The Mosquito corpus as used in the 2022 Mosquito Sub-Challenge, provided by the Humbug Project, is a large scale audio dataset consisting of over 20hours of mosquito flight recordings, available from https://zenodo.org/record/4904800#.YixXSnpKhaR. It represents the culmination of 5 years of work with the goal of addressing the problem of automatic acoustic mosquito surveillance. Mosquitoes kill more humans than any other creature on the planet. Of the roughly 3500 known species, only a handful are harmful. This creates a demand for methods to classify mosquito species, as it enables a smart response to fight mosquito borne diseases.

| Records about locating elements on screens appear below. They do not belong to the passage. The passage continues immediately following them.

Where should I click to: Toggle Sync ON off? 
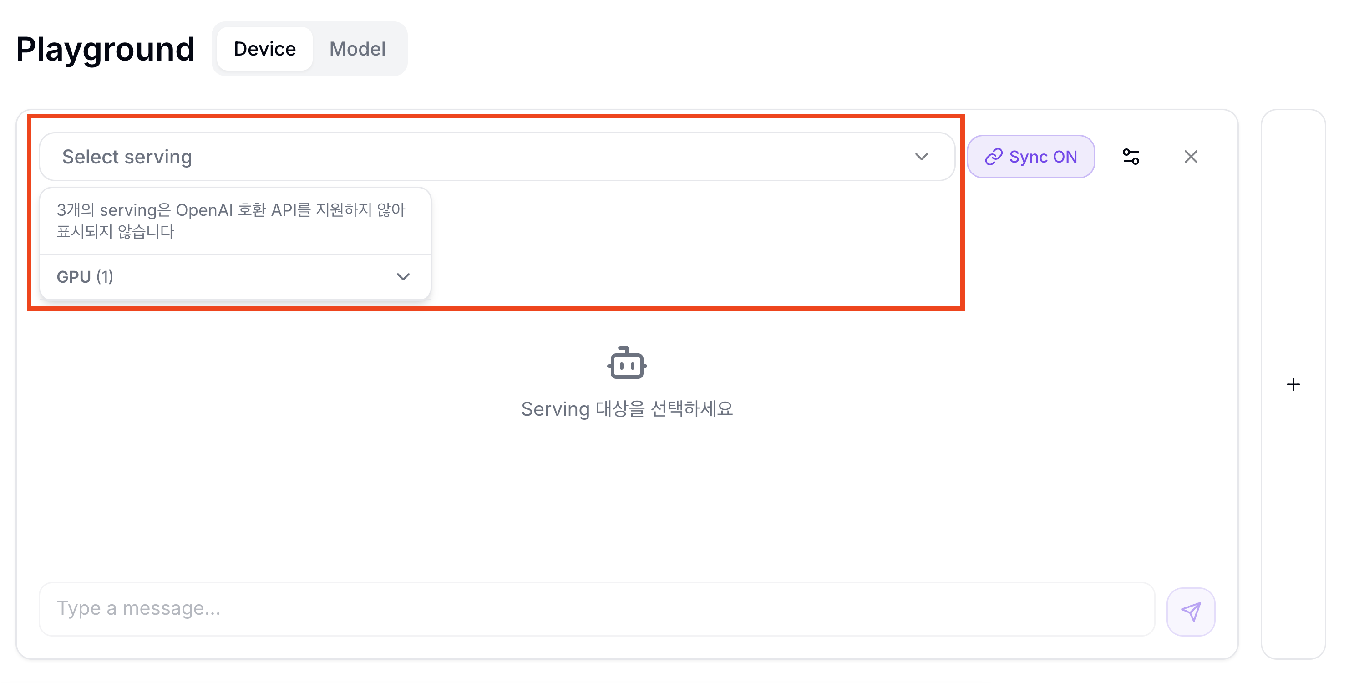tap(1031, 157)
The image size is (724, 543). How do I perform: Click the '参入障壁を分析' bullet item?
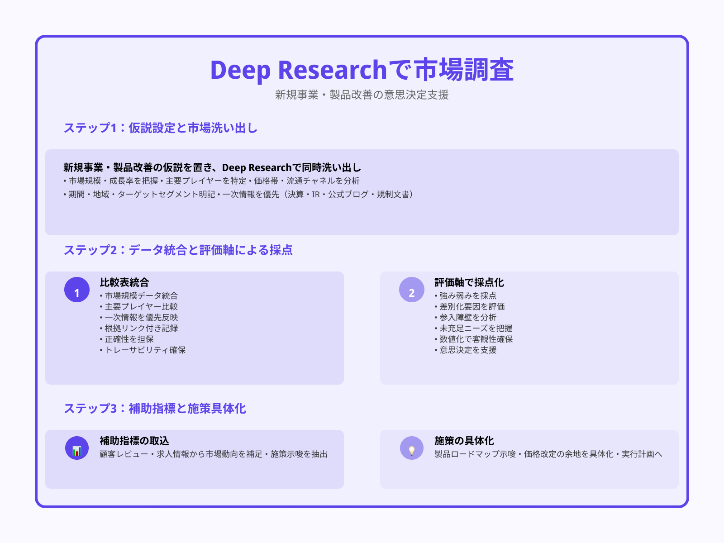click(x=468, y=317)
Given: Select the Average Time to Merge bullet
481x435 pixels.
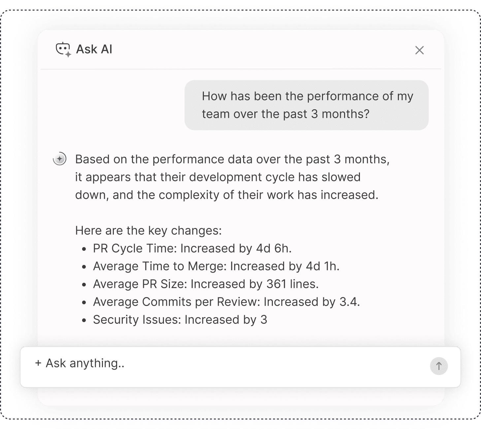Looking at the screenshot, I should click(216, 266).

The task is to detect timestamps for acoustic mosquito events – Mosquito Event Detection (MED). Our test set and development set are sourced from different experiments to the training data, to encourage the development of generalisable machine learning approaches. The test set is not included in the hosted Zenodo dataset or available online anywhere publicly, to preserve fairness of the tasks. The Baseline for the challenge is a Bayesian Convolutional Neural Network. On the two MED development sets, the baseline achieved PR-AUCs of .981 (A: mosquito bednet recordings) and .707 (B: a more challenging low-SNR environment). More info is found in: I. Kiskin, M. Sinka, A.D. Cobb, W. Rafique, L. Wang, D. Zilli, B. Gutteridge, R. Dam, T. Marinos, Y. Li, D. Msaky: “HumBugDB: A Large-scale Acoustic Mosquito Dataset,” In Thirty-fifth Conference on Neural Information Processing Systems Datasets and Benchmarks Track (Round 2), 2021.